Greek voters have spoken. Now it's the turn of the politicians to form a government and overcome the country's economic and financial problems. Or is it? I think not. In spite of appearances, Europe is not ruled by the people or by its elected officials. It is technocrats in Brussels, Frankfurt, and the capitals of the most powerful countries who call the shots. They demonstrated their power in the late 1980s when member countries committed to the Maastricht Treaty, and they displayed their influence yet again in the mid-1990s when they persuaded governments and the public that the common currency was crucial to attaining the dream of European integration. Now that this road of roses has turned into a nightmare, they have persuaded politicians that yet more integration is needed. The voters are divided as to how to proceed, as the Greek election returns clearly indicate.
It is hard to disagree with the idea that a fiscal union in Europe coupled with centralized supervision of banks and a European-wide deposit insurance scheme would go a long way to underpin the common currency. We must accept the inescapable logic that lack of integration can be overcome with more integration. This philosophy now permeates European decision making: problems are always constructed as the result of insufficient integration, and therefore solvable with more integration. Technocrats gained the upper hand in Europe during the crucial period the French left-wing Christian politician and Socialist Party member Jacques Delors served as President of the European Commission, which stretched from January 1985 until December 1994, the longest in its history. Meanwhile, the governments of the smaller and poorer member states on Europe's periphery were willing to go along with increasing demands for integration assuming Europe gives them what they wanted--subsidies. Only London, and to a lesser extent Copenhagen, remain in defiance of the technocratic dogma that any problem can be solved with tighter integration. This type of thinking is making it very difficult for European public opinion to even conceive of other types of solutions to the severe economic, financial, and social problems afflicting the continent. The trouble with believing that integration is the solution to everything lies in that in a bloc of 27 sovereign states there is a wide spectrum of opinions as to exactly how much integration is necessary for the single market, the continental-wide financial system, and the common currency to work properly.
I think that pursuing tighter integration as the solution to Europe's current problems is problematic for two reasons. First, there is little time left to design new European institutions before unemployment and economic misery become unbearable. And second, I wonder about the legitimacy of a European-wide fiscal authority--a common treasury--without the people being able to elect the European political leadership directly. At the present time, there is no such election of European officials. The European Union is a union of sovereign nation-states, which nominate and appoint European-level officials. As the political scientist and former Labour Member of Parliament David Marquand has accurately observed in his book, The End of the West: The Once and Future Europe, back in the 1950s the founding fathers of the European communities did not wish to suppress the sovereignty of the member states. Rather, they wanted to complement it by creating new institutions. This original idea of a Europe of united nation-states has mutated, especially in the midst of the present debt and monetary crisis, into an all-out attempt to remake Europe as one entity, doing away with whatever little sovereignty and autonomy for policymaking remains at the national and local levels. The technocrats' favorite strategy for having their way is to blame national governments for all present ills because of their fiscal profligacy, and to deprive them of resources by demanding harsh austerity measures. In so doing, they seek to thwart national opposition to their designs and to suppress public debate, effectively rendering any other alternative course of action unviable. Adopting a centralized fiscal and budgetary authority in Europe without European-wide elections of the officials running it will create a serious gap in terms of democratic legitimacy, and I simply don't think there is enough time to create the necessary institutions anyway.
At this grave hour in which the future of Europe and that of the global economy are at stake, let's not forget that European institution-building has always been more effective when based on the national interests of the member states, as the Princeton political scientist Andrew Moravcsik demonstrated in his landmark book, The Choice for Europe.
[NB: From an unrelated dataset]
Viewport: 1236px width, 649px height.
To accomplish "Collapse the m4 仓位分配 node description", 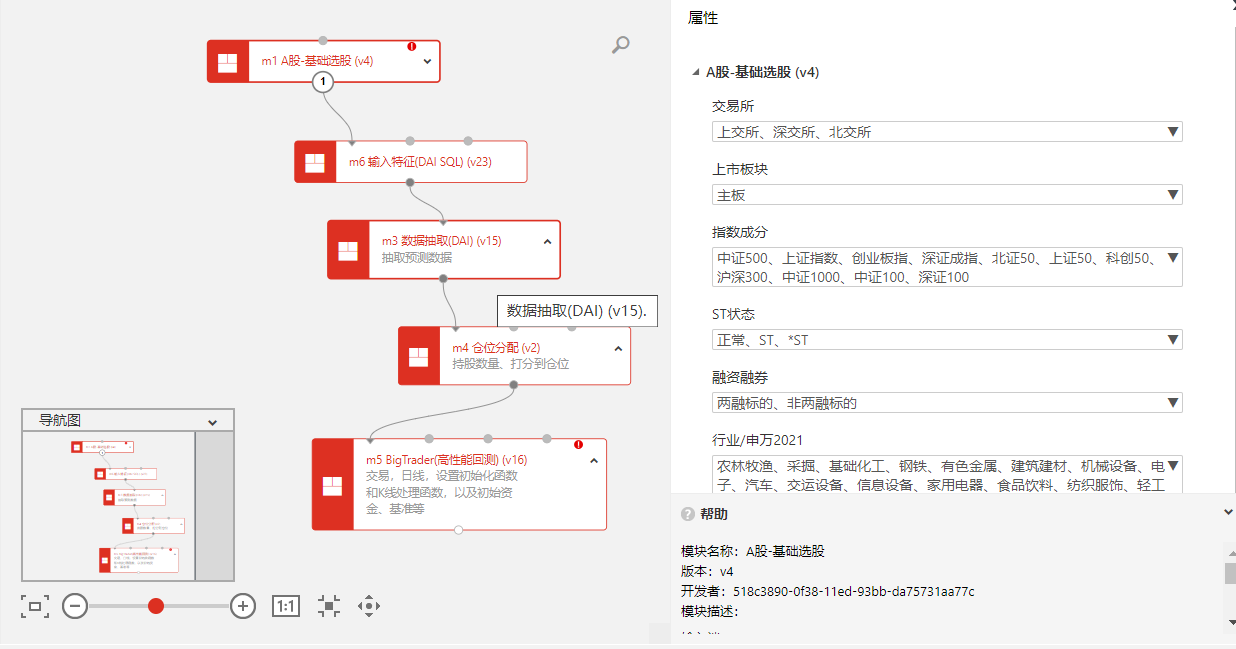I will pos(618,348).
The continent has gone from being an "embattled, mutually antagonistic circle of suspicious and introverted nations," as Tony Judt put it in his controversial 1996 essay, A Grand Illusion?, to becoming an uneasy bloc of nations resisting additional transfers of sovereignty to a bureaucracy that has yet to articulate why such a change is necessary. The technocrats are not interested in debating their ideas, only in implementing them. Europe is thus starting to suffer from a yawning democratic deficit which threatens to match the budgetary imbalances of some of its member countries. The integration strategy fueled by forced convergence, harmonization, and standardization of everything from markets to product regulations, and from social policies to monetary affairs, is simply failing to address Europe's unemployment and fiscal imbalances, and at the same time it is weakening its long-term viability as a democratic project. Moreover, the patient may pass away well before the new institutional framework is put in place. What Europe needs is to jump start the economies along its southern periphery by allowing slightly higher inflation. And above all, Europe needs to preserve its democratic practices and achievements. Let's not forget how difficult it was to bring democracy to the parts of Europe most deeply affected by the crisis.